### PROBLEM STATEMENT
Reproduce the text about the Agop Batu Tulug coffin caves word for word, starting at "The visitors might" and ending at "betweeen 12-15m high.".

### PASSAGE GIVEN
——

Old coffins in a cave at Batu Puteh, Kinabatangan District, Sabah.

Agop Batu Tulug is a steep limestone cliff that stands 39 meters high and is part of the 20-25 million- year old Labang limestone formation.
Located just before Batu Puteh village and the only bridge that crosses Kinabatangan River,
Agop means “cave” in the local Orang Sungei language, and Tulug means “to sleep” in the Visayan language.

The visitors might wonder how the coffin can be carried all the way up as the climbing up the stairs is tough.
Batu Putih village can be viewed from here as well.

There are three main caves in Agop Batu Tulug namely Agop Suriba (Lower Cave), Agop Lintanga (Middle Cave) and Agop Sawat (Uppermost Cave) betweeen 12-15m high.
Another smaller cave, Agop Dimunduk is located near the summit of a cliff along the slope of the limestone hill. Agop Batu Tulug was used as an ancient log coffin burial site from about 500 to 690 years ago.
This practice of log coffin burial is prevalent in this part of Sabah Borneo.
The caves here (Agop Sawat, Lintanga & Dimunduk) contain more than 125 log carved coffins.
Inside the middle and upper caves are more than a hundred carved wooden coffins dating back 200-250 years, watched over by bats and swallows.

These coffins were made from ‘belian’ hardwood, Eusideroxylon zwager and decorated with carvings of buffalo head, crocodile, house lizard and snake.
The carvings on the coffins reflect the myths and legends of the Kinabatangan people, e.g., a crocodile is related to death and the power darkness while the bugang bird, dog, rooster and deer were friends of their heroes. The coffins resemble different animals associated to the beliefs of the Orang Sungai but it has also been said that they are the coffins of the Chinese who once settled in the area as Chinese artifacts were found among the remains.

——

### SOURCE MATERIAL

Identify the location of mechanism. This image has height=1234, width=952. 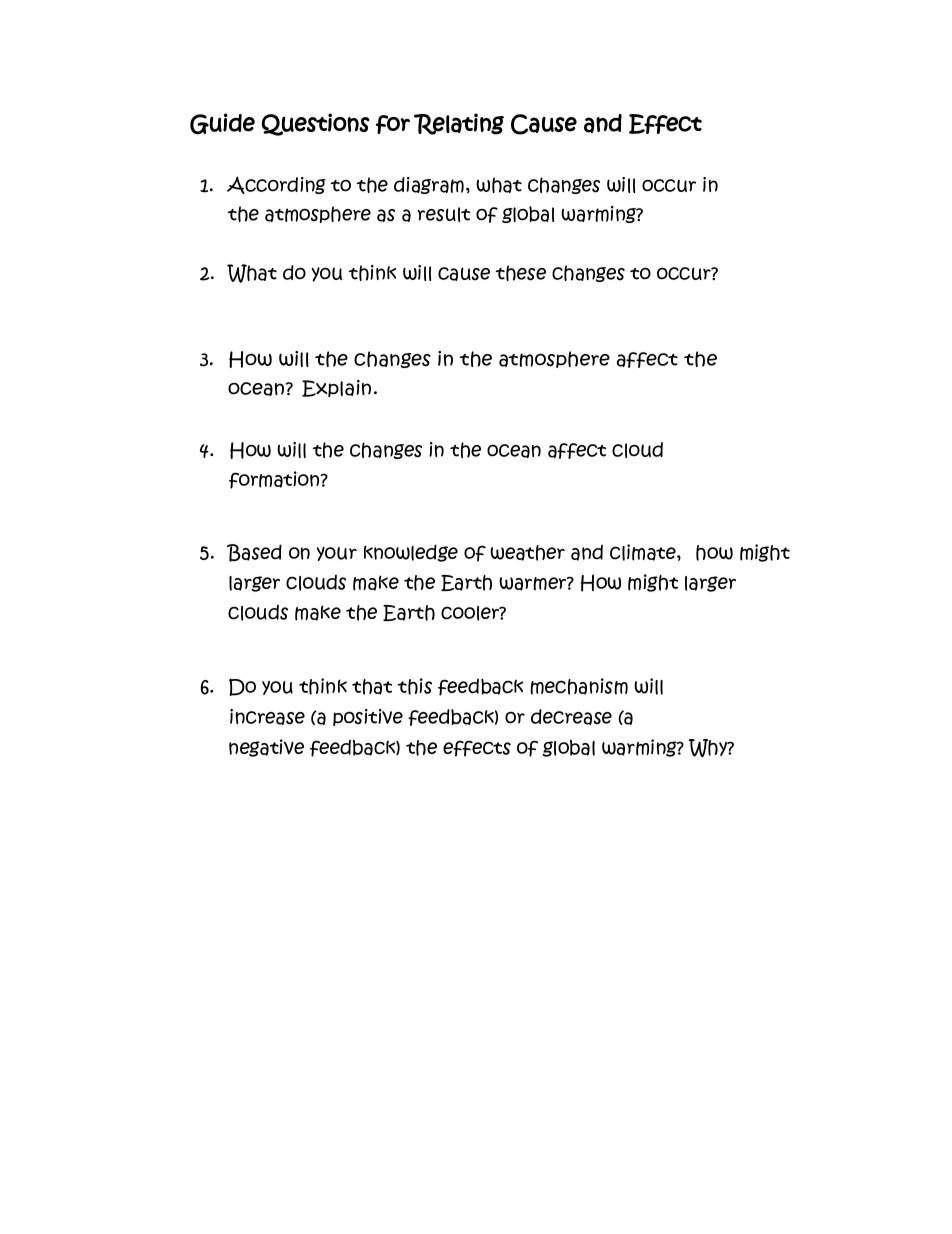
(579, 686).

——

### SOLUTION
The visitors might wonder how the coffin can be carried all the way up as the climbing up the stairs is tough.
Batu Putih village can be viewed from here as well.

There are three main caves in Agop Batu Tulug namely Agop Suriba (Lower Cave), Agop Lintanga (Middle Cave) and Agop Sawat (Uppermost Cave) betweeen 12-15m high.